Local limit theorems for subgraph counts

TL;DR

This paper develops a comprehensive framework combining Fourier analysis, decoupling, and hypercontractivity to establish local limit theorems for subgraph counts in random graphs, addressing anticoncentration and providing counterexamples.

Contribution

It introduces new methods for local limit theorems in graph statistics, extends previous results, and clarifies the limitations of anticoncentration in certain graph models.

Findings

Established local CLT for connected subgraph counts in G(n,p)

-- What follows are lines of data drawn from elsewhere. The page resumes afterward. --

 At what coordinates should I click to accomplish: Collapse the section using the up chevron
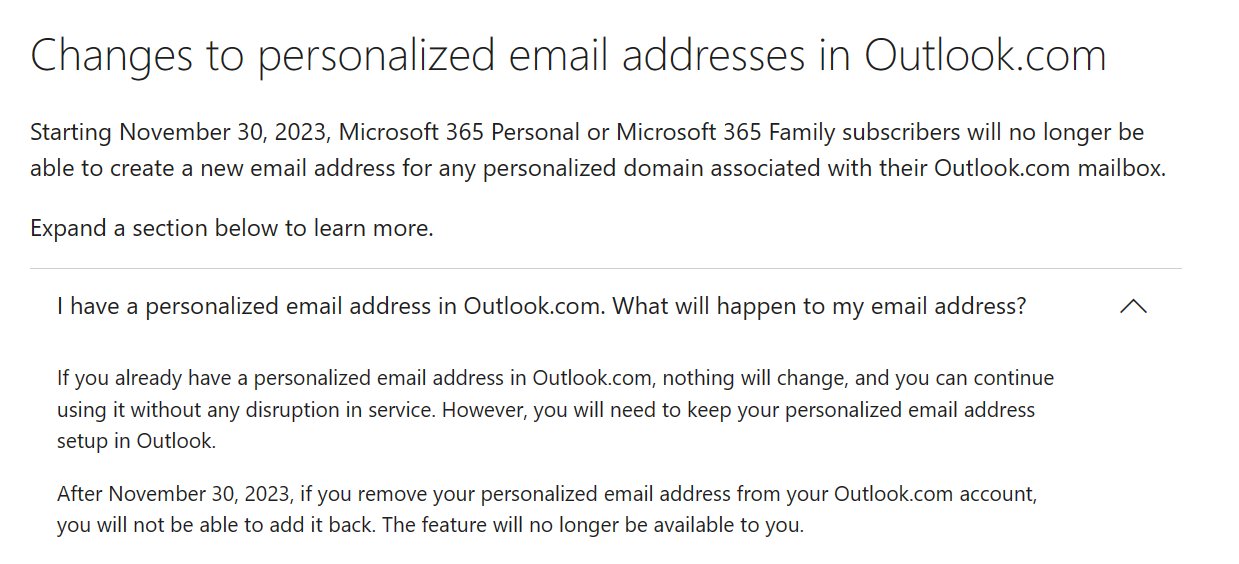pos(1133,307)
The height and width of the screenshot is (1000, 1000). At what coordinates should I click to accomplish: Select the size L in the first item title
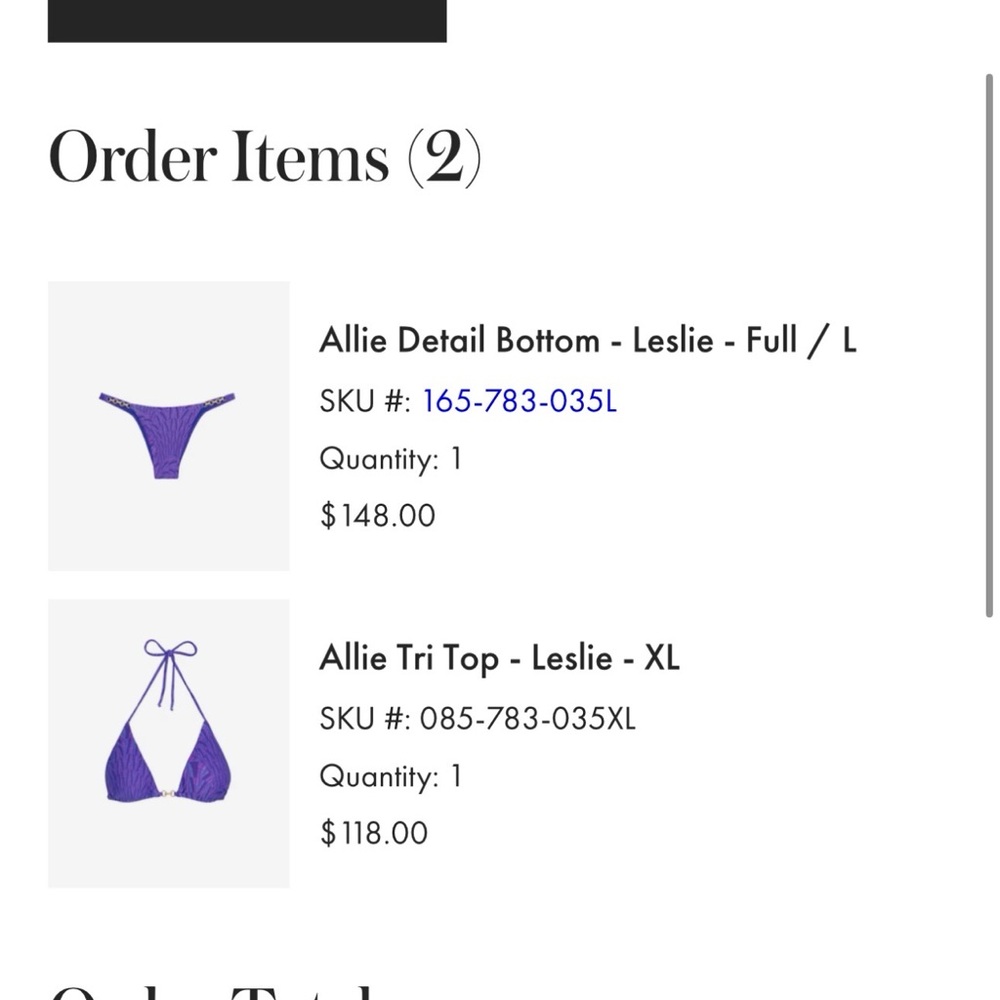coord(851,340)
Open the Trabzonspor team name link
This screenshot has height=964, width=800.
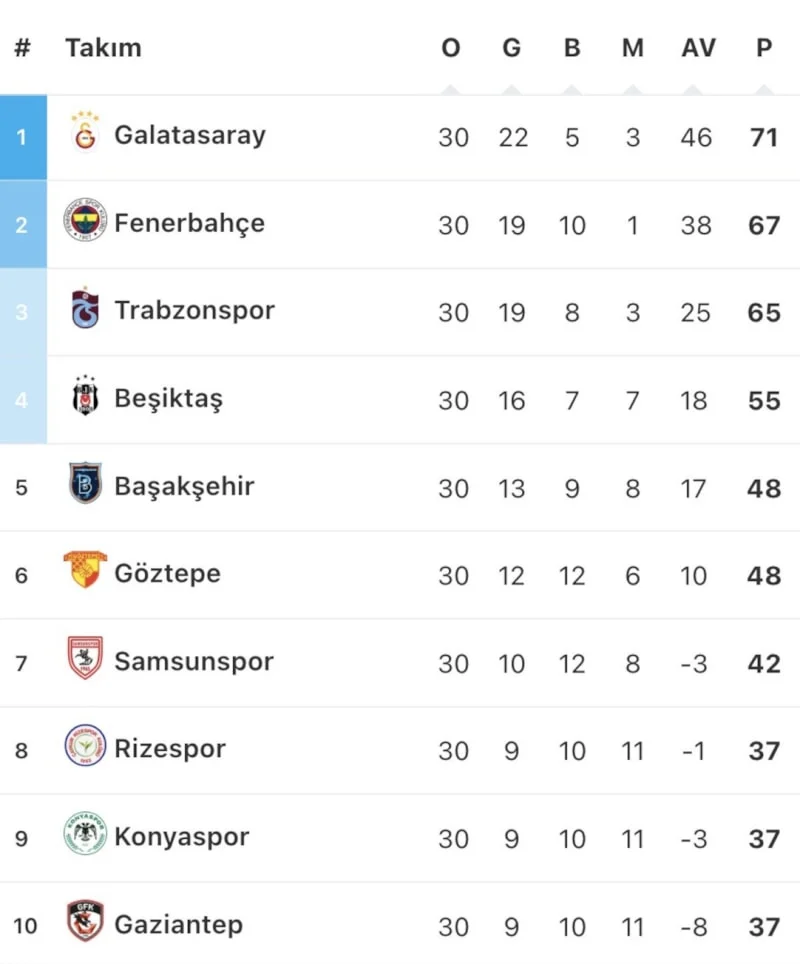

Derived local limit theorem for induced subgraph counts with restrictions on p

Provided counterexamples showing anticoncentration fails in specific graph scenarios

Abstract

We introduce a general framework for studying anticoncentration and local limit theorems for random variables, including graph statistics. Our methods involve an interplay between Fourier analysis, decoupling, hypercontractivity of Boolean functions, and transference between ``fixed-size'' and ``independent'' models. We also adapt a notion of ``graph factors'' due to Janson. As a consequence, we derive a local central limit theorem for connected subgraph counts in the Erd\H{o}s-Renyi random graph $G(n,p)$, building on work of Gilmer and Kopparty and of Berkowitz. These results improve an anticoncentration result of Fox, Kwan, and Sauermann and partially answers a question of Fox, Kwan, and Sauermann. We also derive a local limit central limit theorem for induced subgraph counts, as long as $p$ is bounded away from a set of ``problematic'' densities, partially answering a question of Fox, Kwan, and Sauermann. We then prove these restrictions are necessary by exhibiting a disconnected graph for which anticoncentration for subgraph counts at the optimal scale fails for all constant $p$, and finding a graph $H$ for which anticoncentration for induced subgraph counts fails in $G(n,1/2)$. These counterexamples resolve anticoncentration conjectures of Fox, Kwan, and Sauermann in the negative. Finally, we also examine the behavior of counts of $k$-term arithmetic progressions in subsets of $\mathbb{Z}/n\mathbb{Z}$ and deduce a local limit theorem wherein the behavior is Gaussian at a global scale but has nontrivial local oscillations (according to a Ramanujan theta function). These results improve on results of and answer questions of the authors and Berkowitz, and answer a question of Fox, Kwan, and Sauermann.